What you need to do:
Please copy the entries below word for word.

---------- Given records ----------

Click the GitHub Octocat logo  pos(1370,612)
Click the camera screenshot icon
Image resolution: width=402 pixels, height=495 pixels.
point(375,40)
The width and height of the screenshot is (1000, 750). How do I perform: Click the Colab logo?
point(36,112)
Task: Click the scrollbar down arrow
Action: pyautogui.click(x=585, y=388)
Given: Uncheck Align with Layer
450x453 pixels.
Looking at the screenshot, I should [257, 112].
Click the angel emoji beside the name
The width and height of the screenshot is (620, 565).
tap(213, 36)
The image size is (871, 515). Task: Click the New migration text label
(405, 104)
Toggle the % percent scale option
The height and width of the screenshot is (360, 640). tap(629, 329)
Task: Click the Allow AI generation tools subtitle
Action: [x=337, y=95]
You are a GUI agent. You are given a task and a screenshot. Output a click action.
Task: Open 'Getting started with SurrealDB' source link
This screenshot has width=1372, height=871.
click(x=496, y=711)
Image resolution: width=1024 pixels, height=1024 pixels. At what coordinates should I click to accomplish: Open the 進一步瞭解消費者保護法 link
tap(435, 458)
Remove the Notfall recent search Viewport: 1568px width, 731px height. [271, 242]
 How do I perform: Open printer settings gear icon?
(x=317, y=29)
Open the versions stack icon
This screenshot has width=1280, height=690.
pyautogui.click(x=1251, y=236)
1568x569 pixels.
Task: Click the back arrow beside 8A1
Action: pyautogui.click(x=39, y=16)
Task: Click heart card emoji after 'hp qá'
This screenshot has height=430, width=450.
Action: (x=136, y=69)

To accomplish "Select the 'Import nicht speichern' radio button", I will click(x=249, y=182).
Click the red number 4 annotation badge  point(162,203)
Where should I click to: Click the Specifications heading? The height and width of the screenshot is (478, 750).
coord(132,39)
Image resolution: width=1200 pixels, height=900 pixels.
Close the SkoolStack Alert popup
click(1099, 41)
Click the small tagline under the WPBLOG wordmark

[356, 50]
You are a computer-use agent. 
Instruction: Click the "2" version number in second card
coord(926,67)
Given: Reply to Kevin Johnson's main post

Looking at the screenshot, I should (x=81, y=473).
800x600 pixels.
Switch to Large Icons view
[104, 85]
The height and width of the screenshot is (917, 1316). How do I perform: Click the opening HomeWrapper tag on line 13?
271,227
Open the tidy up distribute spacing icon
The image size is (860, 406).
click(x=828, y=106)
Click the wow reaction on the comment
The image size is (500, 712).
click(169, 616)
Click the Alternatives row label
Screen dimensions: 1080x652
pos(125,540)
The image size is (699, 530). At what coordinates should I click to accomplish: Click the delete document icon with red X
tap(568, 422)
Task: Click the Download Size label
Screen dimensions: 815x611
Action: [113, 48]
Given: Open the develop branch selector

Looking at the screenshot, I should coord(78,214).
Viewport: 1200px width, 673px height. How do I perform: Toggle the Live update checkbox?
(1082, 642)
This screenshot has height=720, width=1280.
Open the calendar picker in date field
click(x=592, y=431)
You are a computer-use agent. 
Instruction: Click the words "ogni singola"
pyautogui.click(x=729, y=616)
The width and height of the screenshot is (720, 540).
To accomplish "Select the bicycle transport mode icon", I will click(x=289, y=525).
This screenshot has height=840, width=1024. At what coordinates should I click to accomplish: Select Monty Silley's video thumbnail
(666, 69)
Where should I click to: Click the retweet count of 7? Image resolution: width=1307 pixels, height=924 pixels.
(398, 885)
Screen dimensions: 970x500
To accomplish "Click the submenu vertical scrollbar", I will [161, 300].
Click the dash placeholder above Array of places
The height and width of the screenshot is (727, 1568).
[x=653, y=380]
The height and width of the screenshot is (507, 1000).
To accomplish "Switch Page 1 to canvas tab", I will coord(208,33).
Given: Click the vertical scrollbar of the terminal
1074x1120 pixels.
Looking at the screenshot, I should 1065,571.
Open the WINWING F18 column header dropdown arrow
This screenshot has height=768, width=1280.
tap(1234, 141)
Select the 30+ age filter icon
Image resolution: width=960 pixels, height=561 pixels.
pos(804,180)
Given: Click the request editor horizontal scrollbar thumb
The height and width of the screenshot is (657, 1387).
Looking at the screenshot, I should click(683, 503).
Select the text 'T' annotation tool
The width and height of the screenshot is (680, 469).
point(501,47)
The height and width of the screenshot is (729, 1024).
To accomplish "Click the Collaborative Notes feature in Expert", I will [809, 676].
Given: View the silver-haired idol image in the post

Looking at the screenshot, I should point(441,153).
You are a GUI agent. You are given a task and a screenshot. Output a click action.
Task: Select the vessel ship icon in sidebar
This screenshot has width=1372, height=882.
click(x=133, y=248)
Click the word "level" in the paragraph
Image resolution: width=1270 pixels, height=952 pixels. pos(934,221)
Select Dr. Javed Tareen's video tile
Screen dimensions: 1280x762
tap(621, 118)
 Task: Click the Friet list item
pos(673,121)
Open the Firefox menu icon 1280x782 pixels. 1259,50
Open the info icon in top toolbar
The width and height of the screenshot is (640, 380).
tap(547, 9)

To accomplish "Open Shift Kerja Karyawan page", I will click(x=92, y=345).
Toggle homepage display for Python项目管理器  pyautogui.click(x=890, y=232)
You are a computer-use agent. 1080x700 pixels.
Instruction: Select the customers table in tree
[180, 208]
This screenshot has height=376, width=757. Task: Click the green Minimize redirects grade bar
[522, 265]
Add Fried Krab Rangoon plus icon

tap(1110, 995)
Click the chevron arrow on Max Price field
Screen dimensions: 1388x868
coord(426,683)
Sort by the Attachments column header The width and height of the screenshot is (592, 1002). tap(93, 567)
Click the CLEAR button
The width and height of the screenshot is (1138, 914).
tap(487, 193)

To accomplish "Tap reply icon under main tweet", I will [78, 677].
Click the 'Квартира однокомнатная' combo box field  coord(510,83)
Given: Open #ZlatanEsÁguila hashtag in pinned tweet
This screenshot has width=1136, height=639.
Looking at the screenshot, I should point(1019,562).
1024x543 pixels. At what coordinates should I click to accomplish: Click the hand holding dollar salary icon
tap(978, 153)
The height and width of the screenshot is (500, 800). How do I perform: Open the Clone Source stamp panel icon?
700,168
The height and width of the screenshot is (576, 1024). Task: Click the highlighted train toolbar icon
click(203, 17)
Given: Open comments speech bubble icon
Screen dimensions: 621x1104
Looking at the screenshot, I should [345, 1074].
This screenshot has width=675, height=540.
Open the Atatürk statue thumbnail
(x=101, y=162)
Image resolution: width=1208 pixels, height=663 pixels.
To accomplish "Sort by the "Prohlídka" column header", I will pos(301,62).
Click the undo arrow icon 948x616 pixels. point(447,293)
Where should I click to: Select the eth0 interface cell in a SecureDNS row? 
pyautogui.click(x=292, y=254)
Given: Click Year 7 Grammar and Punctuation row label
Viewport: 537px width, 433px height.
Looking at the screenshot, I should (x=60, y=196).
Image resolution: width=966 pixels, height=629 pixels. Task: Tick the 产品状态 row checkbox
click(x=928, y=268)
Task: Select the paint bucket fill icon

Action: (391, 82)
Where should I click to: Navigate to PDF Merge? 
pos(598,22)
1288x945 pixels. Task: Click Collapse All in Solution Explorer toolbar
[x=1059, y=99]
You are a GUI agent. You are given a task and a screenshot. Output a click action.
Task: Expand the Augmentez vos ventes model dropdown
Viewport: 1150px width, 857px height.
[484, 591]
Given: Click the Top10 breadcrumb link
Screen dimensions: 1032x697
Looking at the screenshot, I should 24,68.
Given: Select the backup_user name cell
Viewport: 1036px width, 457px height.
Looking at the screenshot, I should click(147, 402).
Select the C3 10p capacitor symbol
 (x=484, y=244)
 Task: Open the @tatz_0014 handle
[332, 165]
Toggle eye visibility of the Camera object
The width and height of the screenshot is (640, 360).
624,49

----------

Task response:
Click the GitHub Octocat logo  pos(1370,612)
Click the camera screenshot icon
Image resolution: width=402 pixels, height=495 pixels.
point(375,40)
The width and height of the screenshot is (1000, 750). How do I perform: Click the Colab logo?
point(36,112)
Task: Click the scrollbar down arrow
Action: pyautogui.click(x=585, y=388)
Given: Uncheck Align with Layer
450x453 pixels.
Looking at the screenshot, I should [257, 112].
Click the angel emoji beside the name
The width and height of the screenshot is (620, 565).
tap(213, 36)
The image size is (871, 515). Task: Click the New migration text label
(405, 104)
Toggle the % percent scale option
The height and width of the screenshot is (360, 640). tap(629, 329)
Task: Click the Allow AI generation tools subtitle
Action: [x=337, y=95]
You are a GUI agent. You are given a task and a screenshot. Output a click action.
Task: Open 'Getting started with SurrealDB' source link
This screenshot has width=1372, height=871.
click(x=496, y=711)
Image resolution: width=1024 pixels, height=1024 pixels. At what coordinates should I click to accomplish: Open the 進一步瞭解消費者保護法 link
tap(435, 458)
Remove the Notfall recent search Viewport: 1568px width, 731px height. [271, 242]
 How do I perform: Open printer settings gear icon?
(x=317, y=29)
Open the versions stack icon
This screenshot has width=1280, height=690.
pyautogui.click(x=1251, y=236)
1568x569 pixels.
Task: Click the back arrow beside 8A1
Action: pyautogui.click(x=39, y=16)
Task: Click heart card emoji after 'hp qá'
This screenshot has height=430, width=450.
Action: (x=136, y=69)

To accomplish "Select the 'Import nicht speichern' radio button", I will click(x=249, y=182).
Click the red number 4 annotation badge  point(162,203)
Where should I click to: Click the Specifications heading? The height and width of the screenshot is (478, 750).
coord(132,39)
Image resolution: width=1200 pixels, height=900 pixels.
Close the SkoolStack Alert popup
click(1099, 41)
Click the small tagline under the WPBLOG wordmark

[356, 50]
You are a computer-use agent. 
Instruction: Click the "2" version number in second card
coord(926,67)
Given: Reply to Kevin Johnson's main post

Looking at the screenshot, I should (x=81, y=473).
800x600 pixels.
Switch to Large Icons view
[104, 85]
The height and width of the screenshot is (917, 1316). How do I perform: Click the opening HomeWrapper tag on line 13?
271,227
Open the tidy up distribute spacing icon
The image size is (860, 406).
click(x=828, y=106)
Click the wow reaction on the comment
The image size is (500, 712).
click(169, 616)
Click the Alternatives row label
Screen dimensions: 1080x652
pos(125,540)
The image size is (699, 530). At what coordinates should I click to accomplish: Click the delete document icon with red X
tap(568, 422)
Task: Click the Download Size label
Screen dimensions: 815x611
Action: [113, 48]
Given: Open the develop branch selector

Looking at the screenshot, I should coord(78,214).
Viewport: 1200px width, 673px height. How do I perform: Toggle the Live update checkbox?
(1082, 642)
This screenshot has height=720, width=1280.
Open the calendar picker in date field
click(x=592, y=431)
You are a computer-use agent. 
Instruction: Click the words "ogni singola"
pyautogui.click(x=729, y=616)
The width and height of the screenshot is (720, 540).
To accomplish "Select the bicycle transport mode icon", I will click(x=289, y=525).
This screenshot has height=840, width=1024. At what coordinates should I click to accomplish: Select Monty Silley's video thumbnail
(666, 69)
Where should I click to: Click the retweet count of 7? Image resolution: width=1307 pixels, height=924 pixels.
(398, 885)
Screen dimensions: 970x500
To accomplish "Click the submenu vertical scrollbar", I will [161, 300].
Click the dash placeholder above Array of places
The height and width of the screenshot is (727, 1568).
[x=653, y=380]
The height and width of the screenshot is (507, 1000).
To accomplish "Switch Page 1 to canvas tab", I will coord(208,33).
Given: Click the vertical scrollbar of the terminal
1074x1120 pixels.
Looking at the screenshot, I should 1065,571.
Open the WINWING F18 column header dropdown arrow
This screenshot has height=768, width=1280.
tap(1234, 141)
Select the 30+ age filter icon
Image resolution: width=960 pixels, height=561 pixels.
pos(804,180)
Given: Click the request editor horizontal scrollbar thumb
The height and width of the screenshot is (657, 1387).
Looking at the screenshot, I should click(683, 503).
Select the text 'T' annotation tool
The width and height of the screenshot is (680, 469).
point(501,47)
The height and width of the screenshot is (729, 1024).
To accomplish "Click the Collaborative Notes feature in Expert", I will [809, 676].
Given: View the silver-haired idol image in the post

Looking at the screenshot, I should point(441,153).
You are a GUI agent. You are given a task and a screenshot. Output a click action.
Task: Select the vessel ship icon in sidebar
This screenshot has width=1372, height=882.
click(x=133, y=248)
Click the word "level" in the paragraph
Image resolution: width=1270 pixels, height=952 pixels. pos(934,221)
Select Dr. Javed Tareen's video tile
Screen dimensions: 1280x762
tap(621, 118)
 Task: Click the Friet list item
pos(673,121)
Open the Firefox menu icon 1280x782 pixels. 1259,50
Open the info icon in top toolbar
The width and height of the screenshot is (640, 380).
tap(547, 9)

To accomplish "Open Shift Kerja Karyawan page", I will click(x=92, y=345).
Toggle homepage display for Python项目管理器  pyautogui.click(x=890, y=232)
You are a computer-use agent. 1080x700 pixels.
Instruction: Select the customers table in tree
[180, 208]
This screenshot has height=376, width=757. Task: Click the green Minimize redirects grade bar
[522, 265]
Add Fried Krab Rangoon plus icon

tap(1110, 995)
Click the chevron arrow on Max Price field
Screen dimensions: 1388x868
coord(426,683)
Sort by the Attachments column header The width and height of the screenshot is (592, 1002). tap(93, 567)
Click the CLEAR button
The width and height of the screenshot is (1138, 914).
tap(487, 193)

To accomplish "Tap reply icon under main tweet", I will [78, 677].
Click the 'Квартира однокомнатная' combo box field  coord(510,83)
Given: Open #ZlatanEsÁguila hashtag in pinned tweet
This screenshot has width=1136, height=639.
Looking at the screenshot, I should point(1019,562).
1024x543 pixels. At what coordinates should I click to accomplish: Click the hand holding dollar salary icon
tap(978, 153)
The height and width of the screenshot is (500, 800). How do I perform: Open the Clone Source stamp panel icon?
700,168
The height and width of the screenshot is (576, 1024). Task: Click the highlighted train toolbar icon
click(203, 17)
Given: Open comments speech bubble icon
Screen dimensions: 621x1104
Looking at the screenshot, I should [345, 1074].
This screenshot has width=675, height=540.
Open the Atatürk statue thumbnail
(x=101, y=162)
Image resolution: width=1208 pixels, height=663 pixels.
To accomplish "Sort by the "Prohlídka" column header", I will pos(301,62).
Click the undo arrow icon 948x616 pixels. point(447,293)
Where should I click to: Select the eth0 interface cell in a SecureDNS row? 
pyautogui.click(x=292, y=254)
Given: Click Year 7 Grammar and Punctuation row label
Viewport: 537px width, 433px height.
Looking at the screenshot, I should (x=60, y=196).
Image resolution: width=966 pixels, height=629 pixels. Task: Tick the 产品状态 row checkbox
click(x=928, y=268)
Task: Select the paint bucket fill icon

Action: (391, 82)
Where should I click to: Navigate to PDF Merge? 
pos(598,22)
1288x945 pixels. Task: Click Collapse All in Solution Explorer toolbar
[x=1059, y=99]
You are a GUI agent. You are given a task and a screenshot. Output a click action.
Task: Expand the Augmentez vos ventes model dropdown
Viewport: 1150px width, 857px height.
[484, 591]
Given: Click the Top10 breadcrumb link
Screen dimensions: 1032x697
Looking at the screenshot, I should 24,68.
Given: Select the backup_user name cell
Viewport: 1036px width, 457px height.
Looking at the screenshot, I should click(147, 402).
Select the C3 10p capacitor symbol
 (x=484, y=244)
 Task: Open the @tatz_0014 handle
[332, 165]
Toggle eye visibility of the Camera object
The width and height of the screenshot is (640, 360).
624,49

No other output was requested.